- REQUIRED TASK: Please reproduce the stretch of the Rockies ticket-outage article from "Ticket-sales system unable" through "Website on Monday.", word for word.

##### TEXT EXCERPT #####

Ticket-sales system unable to thwart DDOS attack, leaving many Colorado Rockies fans empty-handed

Nasty hackers or just greedy ticket brokers? Either way, it's a moot point now: The Colorado Rockies sold out its World Series tickets yesterday when the team's online ticket-sales system was restored after a distributed denial-of-service attack (DDOS) caused a server outage on its Website on Monday.

The outage occurred as a result of some 8.5 million visits to the Rockies' Website within 90 minutes, which was more than enough to bring down servers at Rockies' ticket-sales system provider Paciolan. Bob Bowman, CEO of MLB.com, said yesterday in published reports that the attacking computers were blocked from purchasing tickets, but they continued to try to connect to the site, which eventually knocked it offline. His guess is it could have been ticket brokers.

##### ROWS #####

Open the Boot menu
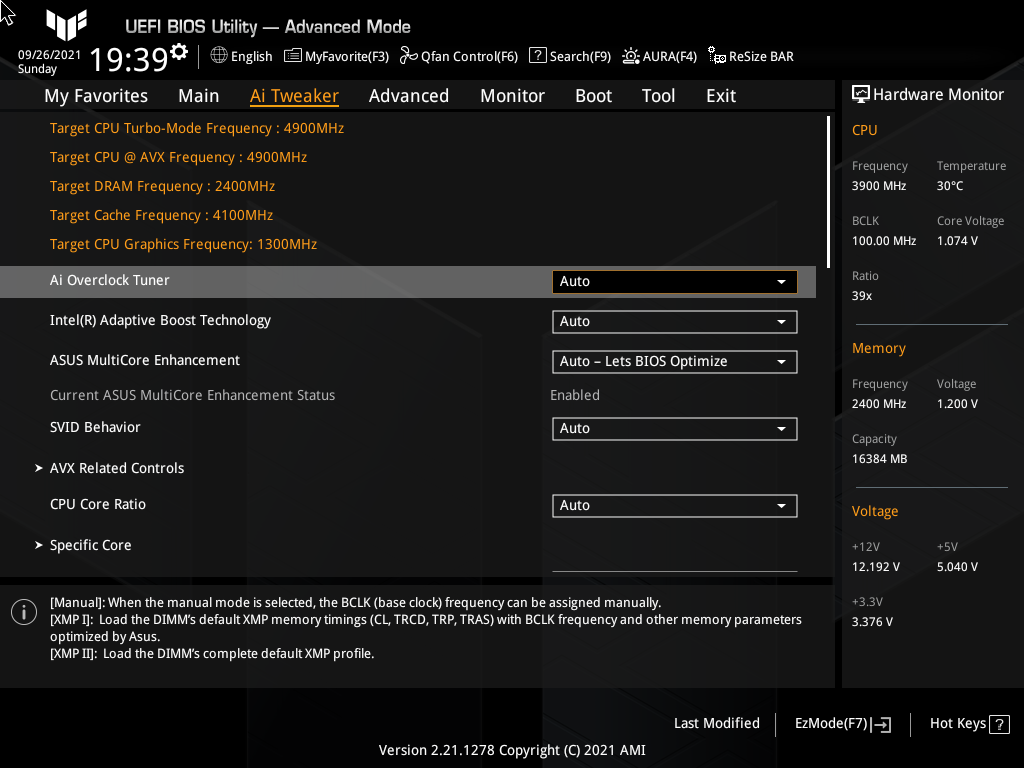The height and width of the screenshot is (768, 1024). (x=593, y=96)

#####
##### ROWS #####

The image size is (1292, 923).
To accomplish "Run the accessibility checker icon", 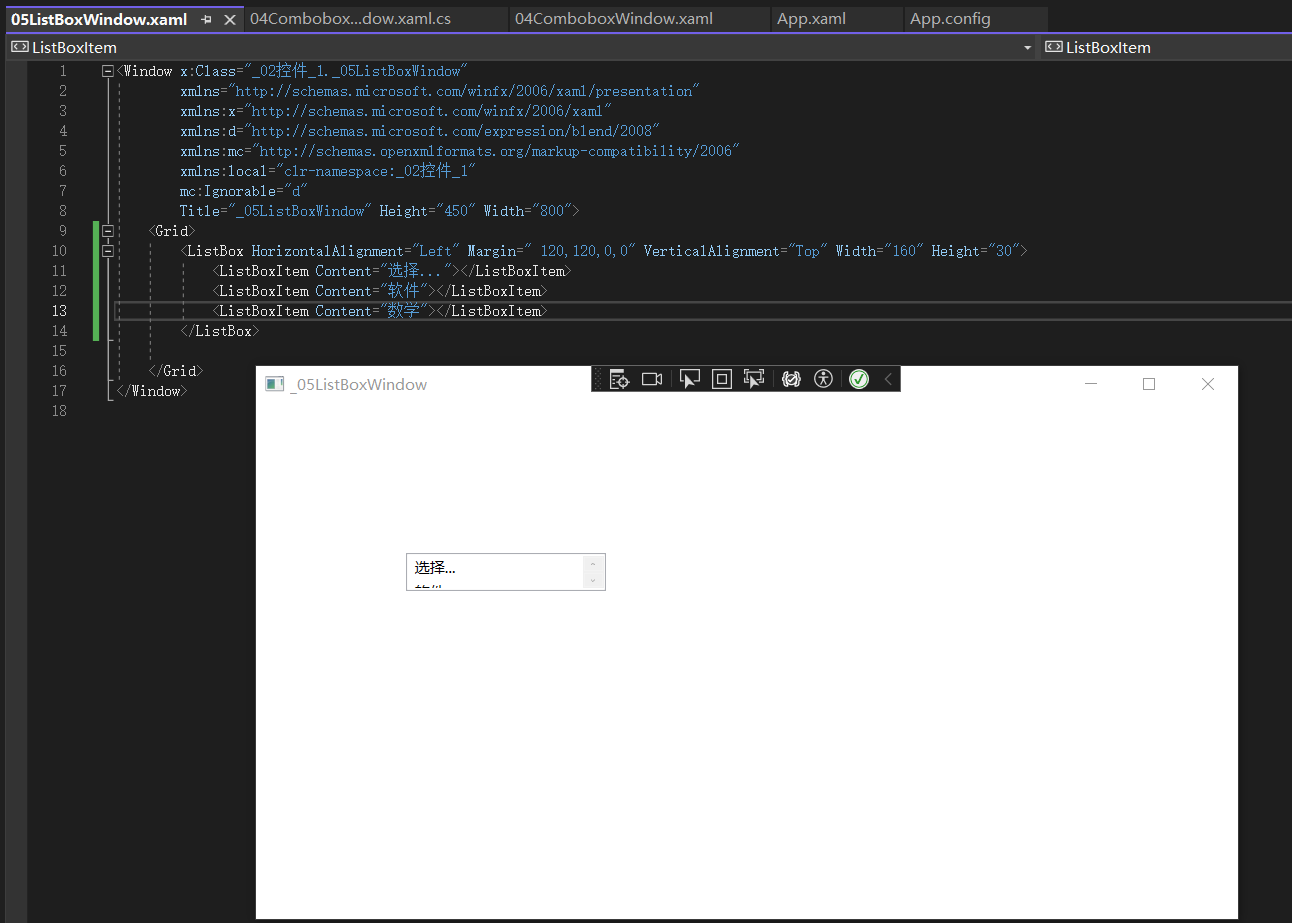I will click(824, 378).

#####

- WRITTEN SOLUTION:
Ticket-sales system unable to thwart DDOS attack, leaving many Colorado Rockies fans empty-handed

Nasty hackers or just greedy ticket brokers? Either way, it's a moot point now: The Colorado Rockies sold out its World Series tickets yesterday when the team's online ticket-sales system was restored after a distributed denial-of-service attack (DDOS) caused a server outage on its Website on Monday.